__Job__
State how many lines in the records below contain the word "Food". Give only the number.

__Material for this task__
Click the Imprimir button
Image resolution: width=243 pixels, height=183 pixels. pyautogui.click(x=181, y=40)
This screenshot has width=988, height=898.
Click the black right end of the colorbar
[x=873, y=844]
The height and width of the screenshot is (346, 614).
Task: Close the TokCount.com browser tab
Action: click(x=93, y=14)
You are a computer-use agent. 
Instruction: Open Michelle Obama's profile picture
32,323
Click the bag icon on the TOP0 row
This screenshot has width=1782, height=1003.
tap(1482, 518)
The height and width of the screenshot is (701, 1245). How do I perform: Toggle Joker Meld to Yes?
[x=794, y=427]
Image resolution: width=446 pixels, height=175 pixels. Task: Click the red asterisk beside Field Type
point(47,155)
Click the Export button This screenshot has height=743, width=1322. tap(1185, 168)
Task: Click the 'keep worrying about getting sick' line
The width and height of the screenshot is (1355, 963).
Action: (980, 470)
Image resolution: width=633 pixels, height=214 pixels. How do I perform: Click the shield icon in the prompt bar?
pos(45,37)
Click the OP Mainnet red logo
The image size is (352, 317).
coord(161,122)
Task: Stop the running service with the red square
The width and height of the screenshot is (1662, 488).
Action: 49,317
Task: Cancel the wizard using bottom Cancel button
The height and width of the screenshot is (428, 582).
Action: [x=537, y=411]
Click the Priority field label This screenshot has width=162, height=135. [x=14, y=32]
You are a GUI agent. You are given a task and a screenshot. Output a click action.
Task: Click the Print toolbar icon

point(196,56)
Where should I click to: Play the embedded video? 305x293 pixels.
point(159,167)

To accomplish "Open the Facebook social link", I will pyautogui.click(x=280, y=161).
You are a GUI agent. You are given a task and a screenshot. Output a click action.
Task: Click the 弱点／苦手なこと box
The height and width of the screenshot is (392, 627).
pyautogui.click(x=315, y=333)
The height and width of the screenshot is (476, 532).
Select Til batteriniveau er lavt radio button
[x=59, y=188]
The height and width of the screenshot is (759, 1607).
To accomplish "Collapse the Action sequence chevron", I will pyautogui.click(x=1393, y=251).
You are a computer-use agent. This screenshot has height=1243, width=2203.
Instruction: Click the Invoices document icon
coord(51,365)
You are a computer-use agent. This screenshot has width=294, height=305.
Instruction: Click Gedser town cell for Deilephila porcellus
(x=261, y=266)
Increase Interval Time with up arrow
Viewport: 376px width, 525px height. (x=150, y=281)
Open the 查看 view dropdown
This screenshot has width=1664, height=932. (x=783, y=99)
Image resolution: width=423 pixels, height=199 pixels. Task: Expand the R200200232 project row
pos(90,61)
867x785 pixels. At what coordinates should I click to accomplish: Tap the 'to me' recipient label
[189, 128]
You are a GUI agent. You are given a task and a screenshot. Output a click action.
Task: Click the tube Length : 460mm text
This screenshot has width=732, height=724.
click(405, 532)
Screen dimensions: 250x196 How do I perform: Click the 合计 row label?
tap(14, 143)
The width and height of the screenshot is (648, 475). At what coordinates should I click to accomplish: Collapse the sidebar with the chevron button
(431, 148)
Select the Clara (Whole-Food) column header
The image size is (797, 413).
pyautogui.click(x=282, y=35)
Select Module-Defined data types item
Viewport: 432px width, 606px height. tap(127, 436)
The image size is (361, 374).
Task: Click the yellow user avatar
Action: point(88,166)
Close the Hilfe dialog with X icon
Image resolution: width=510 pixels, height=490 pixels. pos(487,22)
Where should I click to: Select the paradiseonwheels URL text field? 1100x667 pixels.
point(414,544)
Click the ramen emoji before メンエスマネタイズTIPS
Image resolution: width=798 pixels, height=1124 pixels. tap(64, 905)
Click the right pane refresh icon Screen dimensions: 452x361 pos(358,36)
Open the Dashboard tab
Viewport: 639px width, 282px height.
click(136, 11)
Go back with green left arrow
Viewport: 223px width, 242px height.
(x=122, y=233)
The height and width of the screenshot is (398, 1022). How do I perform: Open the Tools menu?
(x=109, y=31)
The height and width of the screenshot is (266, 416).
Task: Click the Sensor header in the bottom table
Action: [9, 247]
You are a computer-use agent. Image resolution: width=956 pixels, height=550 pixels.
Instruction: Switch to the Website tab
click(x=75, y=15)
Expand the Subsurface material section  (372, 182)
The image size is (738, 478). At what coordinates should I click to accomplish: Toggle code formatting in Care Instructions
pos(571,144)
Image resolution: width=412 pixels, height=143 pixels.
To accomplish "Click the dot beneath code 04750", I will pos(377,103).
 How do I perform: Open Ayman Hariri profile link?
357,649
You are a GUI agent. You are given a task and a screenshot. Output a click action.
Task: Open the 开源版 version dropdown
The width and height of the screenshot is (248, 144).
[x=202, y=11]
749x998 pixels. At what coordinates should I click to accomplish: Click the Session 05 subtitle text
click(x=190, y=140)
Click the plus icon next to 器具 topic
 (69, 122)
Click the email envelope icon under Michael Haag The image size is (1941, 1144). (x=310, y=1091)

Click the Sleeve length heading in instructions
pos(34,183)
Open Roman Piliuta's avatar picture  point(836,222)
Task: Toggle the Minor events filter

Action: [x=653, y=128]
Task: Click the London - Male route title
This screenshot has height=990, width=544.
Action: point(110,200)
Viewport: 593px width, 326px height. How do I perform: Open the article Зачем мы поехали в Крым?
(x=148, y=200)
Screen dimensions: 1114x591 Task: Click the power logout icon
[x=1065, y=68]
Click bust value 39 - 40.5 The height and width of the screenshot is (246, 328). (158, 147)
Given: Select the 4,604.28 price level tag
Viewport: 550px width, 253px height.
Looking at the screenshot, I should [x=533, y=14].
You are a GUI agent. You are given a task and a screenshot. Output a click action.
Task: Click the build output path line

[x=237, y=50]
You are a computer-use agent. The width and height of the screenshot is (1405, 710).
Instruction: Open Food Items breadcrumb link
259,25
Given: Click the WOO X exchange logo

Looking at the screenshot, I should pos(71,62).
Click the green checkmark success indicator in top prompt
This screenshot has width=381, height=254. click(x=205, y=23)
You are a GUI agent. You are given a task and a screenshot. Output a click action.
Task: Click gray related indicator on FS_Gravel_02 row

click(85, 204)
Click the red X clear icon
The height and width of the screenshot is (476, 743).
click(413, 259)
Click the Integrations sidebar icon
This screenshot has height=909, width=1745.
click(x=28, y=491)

__Completed exercise__
2